● **Work request**:
Every line of the material below that contains the string "folder" must appear in the answer.

● **Working data**:
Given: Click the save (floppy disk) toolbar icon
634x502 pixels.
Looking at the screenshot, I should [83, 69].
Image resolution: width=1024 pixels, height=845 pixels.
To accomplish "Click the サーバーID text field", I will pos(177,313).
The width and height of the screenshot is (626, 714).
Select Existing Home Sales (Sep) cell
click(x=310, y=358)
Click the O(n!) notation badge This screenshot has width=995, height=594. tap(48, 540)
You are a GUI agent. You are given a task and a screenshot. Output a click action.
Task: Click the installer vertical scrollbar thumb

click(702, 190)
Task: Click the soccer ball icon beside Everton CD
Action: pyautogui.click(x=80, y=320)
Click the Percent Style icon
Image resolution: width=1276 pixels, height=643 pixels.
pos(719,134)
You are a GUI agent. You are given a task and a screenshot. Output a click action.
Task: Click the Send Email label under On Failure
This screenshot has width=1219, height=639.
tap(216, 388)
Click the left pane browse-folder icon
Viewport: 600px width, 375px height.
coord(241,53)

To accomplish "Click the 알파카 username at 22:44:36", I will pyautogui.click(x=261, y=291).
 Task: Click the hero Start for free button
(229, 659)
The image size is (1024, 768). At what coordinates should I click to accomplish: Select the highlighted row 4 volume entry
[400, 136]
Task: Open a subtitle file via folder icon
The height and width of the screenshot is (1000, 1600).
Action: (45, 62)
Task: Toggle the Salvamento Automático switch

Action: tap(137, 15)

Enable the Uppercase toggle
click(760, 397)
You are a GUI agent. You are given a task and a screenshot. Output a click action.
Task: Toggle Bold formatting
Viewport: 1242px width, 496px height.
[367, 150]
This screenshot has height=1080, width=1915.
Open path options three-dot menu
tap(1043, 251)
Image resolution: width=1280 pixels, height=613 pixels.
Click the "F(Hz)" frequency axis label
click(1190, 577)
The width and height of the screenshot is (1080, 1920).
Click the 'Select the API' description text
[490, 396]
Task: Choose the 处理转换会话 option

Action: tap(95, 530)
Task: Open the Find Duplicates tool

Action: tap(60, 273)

● **Worked solution**:
Click the left pane browse-folder icon
Task: Open a subtitle file via folder icon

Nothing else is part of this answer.